The current findings support the use of empirically-supported couples-based interventions for depression, which provide the added benefits of improving relationship functioning (Baucom et al., 2017; Fischer et al., 2015) and preventing depression contagion (Cohen et al., 2014). Integrating couple-focused approaches into depression assessment and treatment also aligns with evidence that relationships more strongly influence mental health than vice versa (Braithwaite & Holt-Lunstad, 2017). In addition, couple and family therapists may consider seeing depressive symptoms or diagnosis in one partner as an opportunity to closely examine the potential transmission of symptoms through couple interactions as a method to both prevent and/or treat depressive symptoms in both partners. Further, given the long duration between time points in the current study as well as the endurance of effects regardless of couple status over time, therapists may consider exploring dynamics from past and previous relationships that might contribute to current and future risk for depression.

Limitations

The sample consisted of predominantly White individuals located in [redacted for masked review] who were diagnosed with depression and entered depression treatment, which limits generalizability of findings and provides a restricted, selective representation of depression contagion. Second, the couples in our sample were mixed-gender, limiting potential generalizability of results to non-mixed-gender couples.
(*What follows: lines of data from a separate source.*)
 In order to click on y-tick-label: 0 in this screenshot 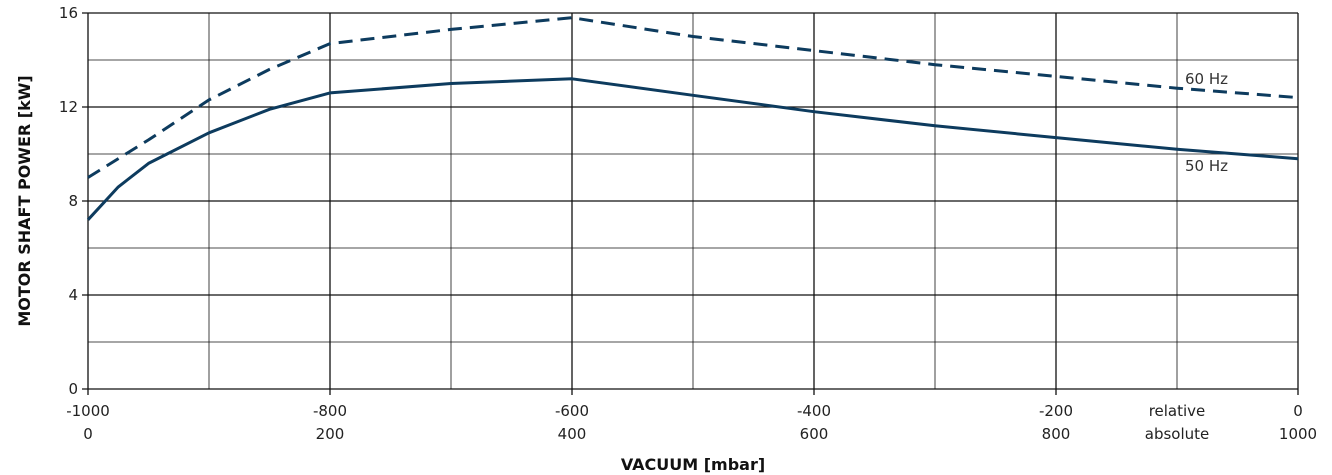, I will do `click(73, 389)`.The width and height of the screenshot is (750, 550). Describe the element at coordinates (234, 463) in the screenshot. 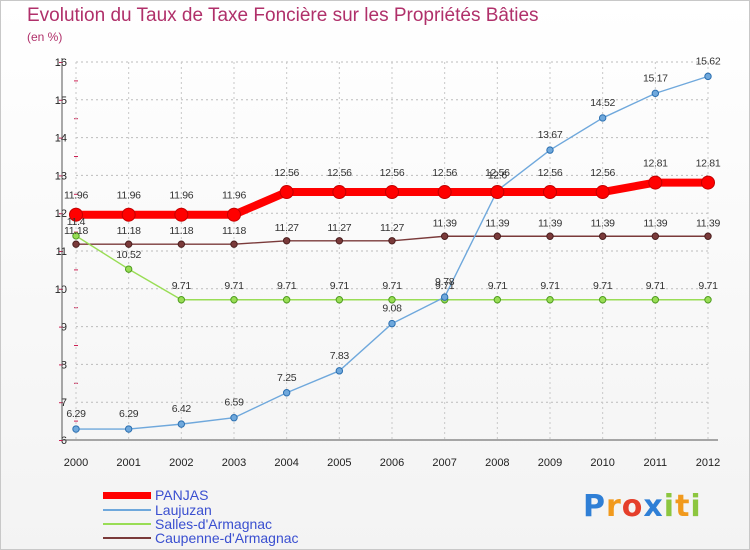

I see `x-tick-label: 2003` at that location.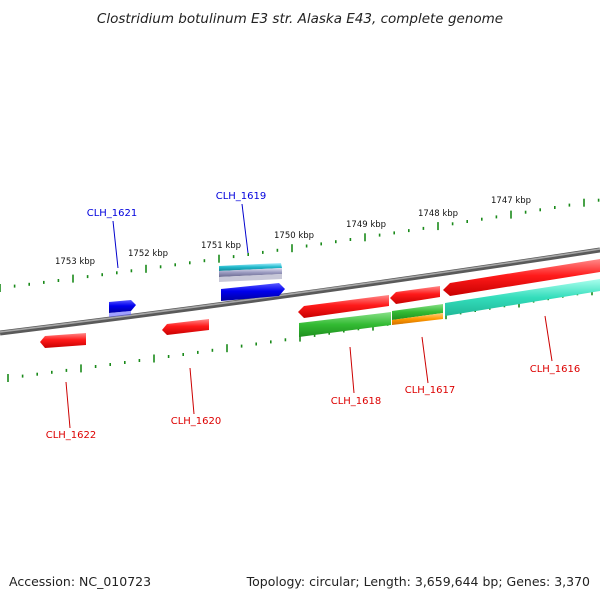 The image size is (600, 600). What do you see at coordinates (430, 390) in the screenshot?
I see `gene-label-CLH_1617: CLH_1617` at bounding box center [430, 390].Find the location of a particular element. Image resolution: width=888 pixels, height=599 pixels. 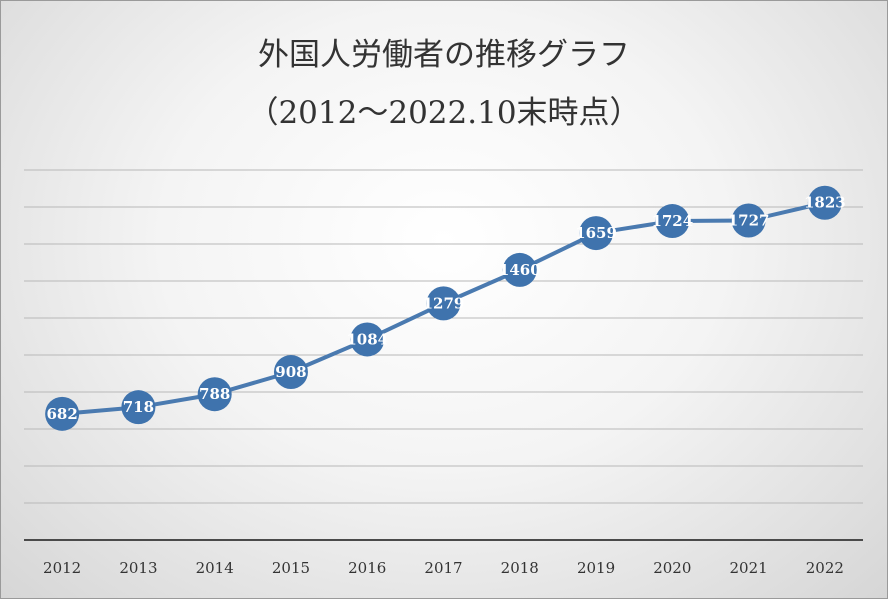

x-tick-label: 2022 is located at coordinates (825, 568).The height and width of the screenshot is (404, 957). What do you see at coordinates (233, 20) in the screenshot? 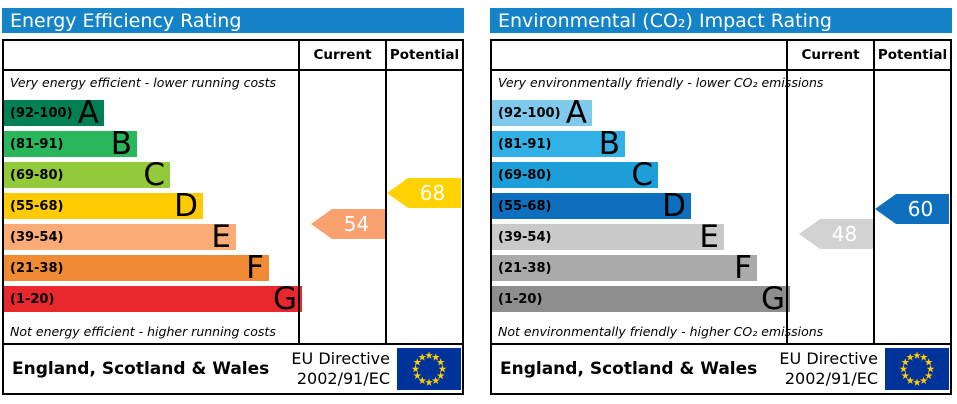
I see `panel-title: Energy Efficiency Rating` at bounding box center [233, 20]. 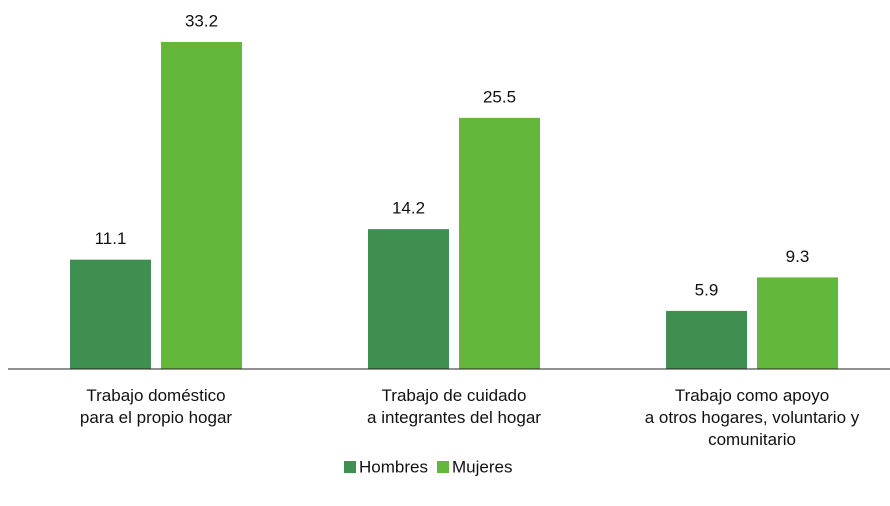 What do you see at coordinates (111, 238) in the screenshot?
I see `value-label: 11.1` at bounding box center [111, 238].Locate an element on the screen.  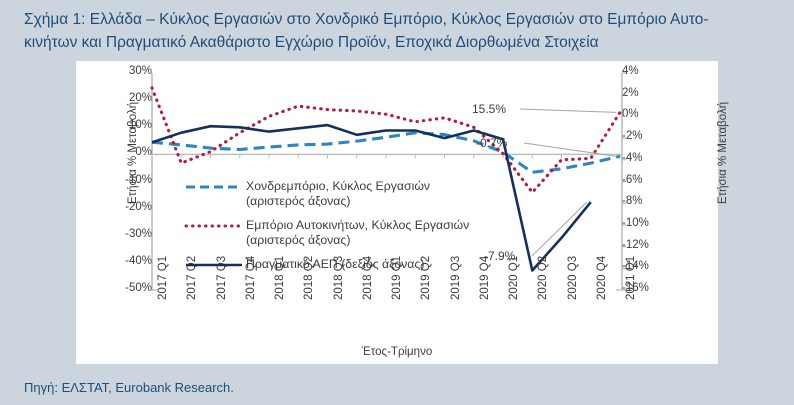
x-tick-label: 2020 Q2 is located at coordinates (544, 278).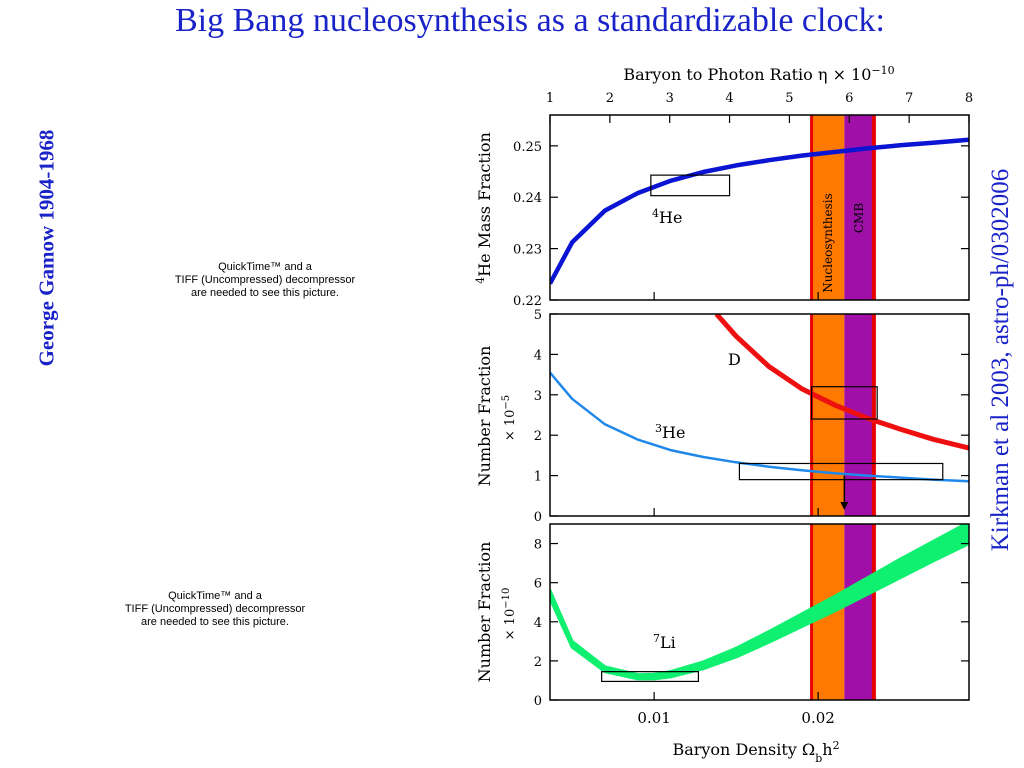 Image resolution: width=1024 pixels, height=768 pixels. What do you see at coordinates (538, 316) in the screenshot?
I see `y-tick-label: 5` at bounding box center [538, 316]. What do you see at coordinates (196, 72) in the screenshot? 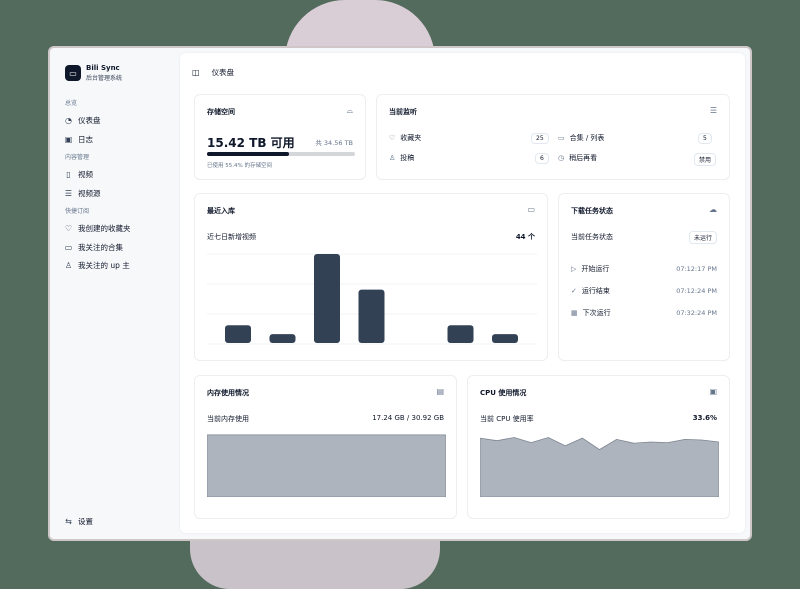
I see `sidebar-toggle-icon: ◫` at bounding box center [196, 72].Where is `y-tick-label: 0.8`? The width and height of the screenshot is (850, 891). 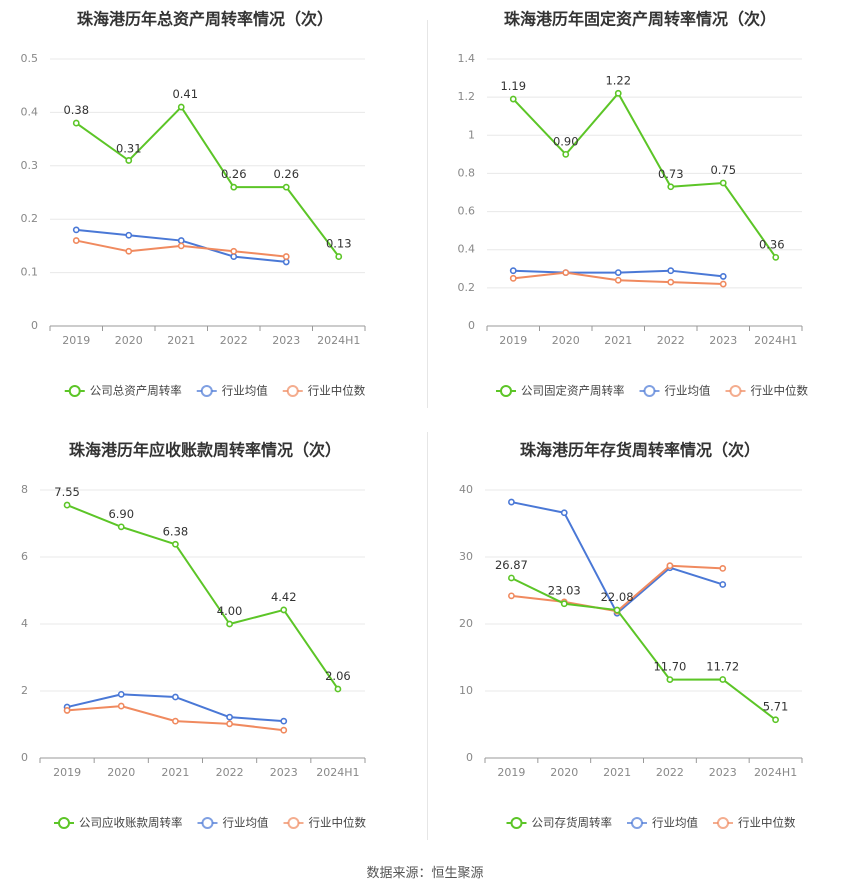
y-tick-label: 0.8 is located at coordinates (467, 172).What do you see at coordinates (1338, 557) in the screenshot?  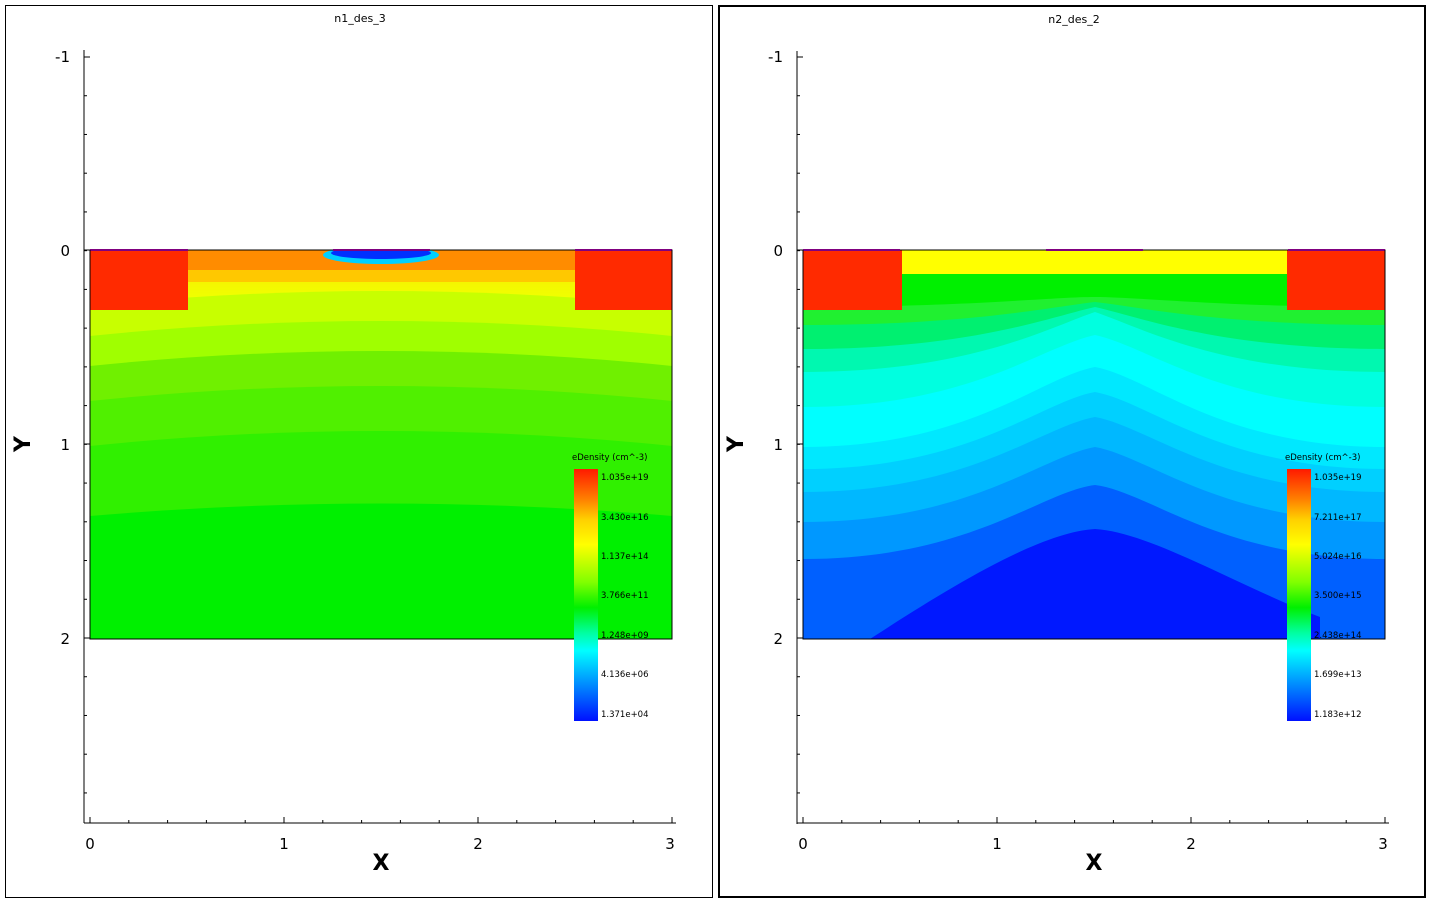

Third, although relationship quality was not found to be a significant factor nor did its inclusion impact primary findings, our study did not include other mechanisms that potentially underlie the observed depressive influences within couples, such as relational uncertainty and interference from partners (Knobloch & Delaney, 2012), burdens experienced by partners (Coyne, 1987), cultural scripts of masculinity and femininity (Thomeer et al., 2013), and shared life events or stressors. Fourth, income and education were included as fixed rather than time-varying covariates. Fifth, while our sample of couples is not large compared to cross-sectional studies and, thus, all clinical implications should be interpreted with caution due to the small sample size, the strength of this study is that they were successfully followed at multiple time points over 23 years. Sixth, although not all couples remained intact over the 23-year time frame, we still observed lasting effects on depressive symptoms that might be even stronger if we had had a large enough sample of intact couples to estimate a separate model for them. Lastly, while the study’s longitudinal observational design is a methodological strength, we are limited in the extent to which we can infer causality. Nevertheless, the significance of associations across long intervals, and the reasonable assumption that couples interact on an ongoing basis, suggest evidence in favor of depression contagion within couples. Since the women in the sample had been diagnosed with depression at baseline, it is possible that any awareness of this diagnosis on the part of the partner may have had a confounding effect on the partner’s own depressive symptoms. For example, the perceived burden of having a spouse diagnosed with depression may have a separate influence on the partner’s depressive symptoms. Although we do not have data on whether partners were aware of their spouse’s diagnosis, unraveling such a potentially confounding effect is worth pursuing in future research.

Conclusion

Overall, our findings support persistence of depression contagion between women with depression and their partners over decades and even potential changes in couple status. Assessing and monitoring depressive symptoms in both women struggling with depression and their partners, as well as probing for experience with a depressed partner in prior relationships, may help clinicians enhance depression treatment outcomes and help prevent depression contagion among partners.